Self-selecting arrogance is no excuse. Just clear that he doesn’t bring in “what others bring to the table” because he isn’t inviting anyone with a different view to this table.
A bunch of field-grade planners in Kabul the winter of 2009 cautioned about a rapid collapse as a possibility. This was always a known possibility. You were only shocked if you demanded that only people who agreed with you were allowed at the table, and certain things could not be briefed.
“Trump and Biden received the same assessment: the country could collapse in days or weeks with little notice,” said London, whose book The Recruiter: Spying and the Lost Art of American Intelligence is published next week.
“The Trump White House simply didn’t care. But the Biden White House did not accept the conditions on which that assessment was based as being credible, so dismissed that scenario as unrealistic.”
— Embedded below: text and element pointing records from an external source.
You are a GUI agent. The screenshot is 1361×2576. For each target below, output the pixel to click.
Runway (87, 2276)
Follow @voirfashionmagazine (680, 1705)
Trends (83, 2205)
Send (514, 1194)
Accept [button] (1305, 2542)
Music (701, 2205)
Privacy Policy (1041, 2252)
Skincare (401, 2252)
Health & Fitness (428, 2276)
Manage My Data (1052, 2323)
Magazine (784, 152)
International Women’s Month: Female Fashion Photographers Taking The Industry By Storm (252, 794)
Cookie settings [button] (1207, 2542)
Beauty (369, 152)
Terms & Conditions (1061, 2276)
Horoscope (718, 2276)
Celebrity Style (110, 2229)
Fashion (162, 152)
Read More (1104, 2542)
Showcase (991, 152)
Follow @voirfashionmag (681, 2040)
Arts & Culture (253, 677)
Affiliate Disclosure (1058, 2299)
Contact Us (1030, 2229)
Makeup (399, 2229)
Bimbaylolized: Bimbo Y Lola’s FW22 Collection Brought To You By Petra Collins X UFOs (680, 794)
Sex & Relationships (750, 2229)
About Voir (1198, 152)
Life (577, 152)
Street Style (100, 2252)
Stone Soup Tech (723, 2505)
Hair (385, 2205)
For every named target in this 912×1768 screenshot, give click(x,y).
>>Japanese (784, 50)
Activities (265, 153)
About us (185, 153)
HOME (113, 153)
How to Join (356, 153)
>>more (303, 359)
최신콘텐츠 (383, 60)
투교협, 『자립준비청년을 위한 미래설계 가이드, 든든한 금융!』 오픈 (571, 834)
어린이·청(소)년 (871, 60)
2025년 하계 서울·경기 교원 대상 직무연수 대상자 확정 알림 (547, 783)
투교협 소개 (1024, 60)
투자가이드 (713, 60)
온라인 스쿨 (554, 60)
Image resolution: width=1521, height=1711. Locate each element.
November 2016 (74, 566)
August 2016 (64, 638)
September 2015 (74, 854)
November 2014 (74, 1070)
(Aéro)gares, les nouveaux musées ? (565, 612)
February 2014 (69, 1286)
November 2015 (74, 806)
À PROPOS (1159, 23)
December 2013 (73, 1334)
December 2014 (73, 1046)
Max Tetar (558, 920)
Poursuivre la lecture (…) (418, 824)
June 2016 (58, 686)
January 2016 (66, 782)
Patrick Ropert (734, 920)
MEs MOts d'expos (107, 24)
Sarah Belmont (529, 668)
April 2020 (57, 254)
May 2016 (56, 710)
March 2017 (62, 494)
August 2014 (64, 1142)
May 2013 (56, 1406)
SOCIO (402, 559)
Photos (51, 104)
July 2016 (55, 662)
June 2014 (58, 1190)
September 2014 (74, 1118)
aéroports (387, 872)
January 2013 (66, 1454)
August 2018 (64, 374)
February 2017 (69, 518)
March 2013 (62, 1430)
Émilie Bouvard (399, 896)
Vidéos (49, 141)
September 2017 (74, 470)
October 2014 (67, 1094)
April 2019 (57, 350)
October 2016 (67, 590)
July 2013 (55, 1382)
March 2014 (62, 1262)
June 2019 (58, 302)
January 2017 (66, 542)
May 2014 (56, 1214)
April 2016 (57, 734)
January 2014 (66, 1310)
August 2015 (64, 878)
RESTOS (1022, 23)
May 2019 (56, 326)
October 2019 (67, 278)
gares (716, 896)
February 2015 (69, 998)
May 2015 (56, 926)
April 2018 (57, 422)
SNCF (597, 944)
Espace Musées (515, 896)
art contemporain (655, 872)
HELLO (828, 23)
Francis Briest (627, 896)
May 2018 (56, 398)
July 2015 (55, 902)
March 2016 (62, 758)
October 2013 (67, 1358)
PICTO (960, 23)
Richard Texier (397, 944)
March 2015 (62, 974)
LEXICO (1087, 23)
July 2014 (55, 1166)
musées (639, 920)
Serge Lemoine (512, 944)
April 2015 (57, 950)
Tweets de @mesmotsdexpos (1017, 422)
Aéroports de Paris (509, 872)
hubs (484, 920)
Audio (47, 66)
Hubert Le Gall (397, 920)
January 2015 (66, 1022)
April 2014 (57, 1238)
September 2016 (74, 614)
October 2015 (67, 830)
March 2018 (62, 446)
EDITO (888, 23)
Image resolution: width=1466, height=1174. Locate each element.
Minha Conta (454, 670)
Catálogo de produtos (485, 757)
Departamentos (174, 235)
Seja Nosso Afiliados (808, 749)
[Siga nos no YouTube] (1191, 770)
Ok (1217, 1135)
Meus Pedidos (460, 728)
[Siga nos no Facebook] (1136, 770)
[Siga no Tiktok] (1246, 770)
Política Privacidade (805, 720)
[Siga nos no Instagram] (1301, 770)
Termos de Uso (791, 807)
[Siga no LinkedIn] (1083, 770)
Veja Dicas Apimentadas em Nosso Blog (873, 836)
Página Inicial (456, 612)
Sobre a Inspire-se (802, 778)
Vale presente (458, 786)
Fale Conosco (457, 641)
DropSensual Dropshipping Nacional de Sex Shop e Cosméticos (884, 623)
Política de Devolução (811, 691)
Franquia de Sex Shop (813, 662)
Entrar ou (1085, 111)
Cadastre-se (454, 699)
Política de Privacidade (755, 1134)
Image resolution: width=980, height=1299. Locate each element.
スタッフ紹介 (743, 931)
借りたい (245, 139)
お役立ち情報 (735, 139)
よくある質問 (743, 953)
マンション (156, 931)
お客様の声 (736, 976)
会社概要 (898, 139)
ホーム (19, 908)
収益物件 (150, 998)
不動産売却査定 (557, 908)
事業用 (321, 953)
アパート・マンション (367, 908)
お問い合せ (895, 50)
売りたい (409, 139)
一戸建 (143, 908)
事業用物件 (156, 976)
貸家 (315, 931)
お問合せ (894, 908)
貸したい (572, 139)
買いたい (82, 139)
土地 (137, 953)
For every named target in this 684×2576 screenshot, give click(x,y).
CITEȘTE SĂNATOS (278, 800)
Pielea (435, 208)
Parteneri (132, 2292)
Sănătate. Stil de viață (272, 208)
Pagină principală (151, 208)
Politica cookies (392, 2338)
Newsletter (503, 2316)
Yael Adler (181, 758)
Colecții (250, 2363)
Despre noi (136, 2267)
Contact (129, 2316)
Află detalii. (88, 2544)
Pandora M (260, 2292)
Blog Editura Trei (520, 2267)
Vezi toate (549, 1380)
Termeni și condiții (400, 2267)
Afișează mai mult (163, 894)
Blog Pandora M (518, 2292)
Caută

According to a report in the Wall Street Journal, Sullivan did voice anxiety and question the speed of the withdrawal, and particularly the abrupt abandonment in early July of Bagram airbase, the nerve centre of the US war in Afghanistan for two decades. But Biden ultimately approved the plan.
A White House official said there would be no comment on Sullivan’s advice to the president to “protect the integrity of the process”.
Bruen, who worked in the Obama White House at the same time as Sullivan, argued that the Bagram debate showed he had not shrugged off the instincts of a staffer.
“There is this tendency to be deferential, and that’s the staffer role,” Bruen said. “As a staffer, you are someone whose raison d’etre is to find justifications to support the principal’s position. Your role is very different as a national security adviser. You have to, many times, challenge the president’s views on an issue, help them to see there may be some assumptions they’re making that are wrong.”
However, when a president has made up his mind on a subject, one of Sullivan’s former colleagues said, no national security adviser could stand in the way of the elected commander-in-chief.
“I don’t have any doubt, based on my observations, that Jake Sullivan was clear on his advice,” one of Sullivan’s former White House colleagues said. “It’s very difficult for anybody to penetrate the conversations between the president and the national security adviser, but at the end of the day the president’s views prevail.”
…and “who” at the White House would that be? Jake Sullivan, that’s who.
So, let’s end this as we started. The end of the article is an attempt by one of his defenders to make excuses for Sullivan. Read this twice. In an objective reading this does not defend Sullivan at all – it actually makes the argument that he is unfit for the job.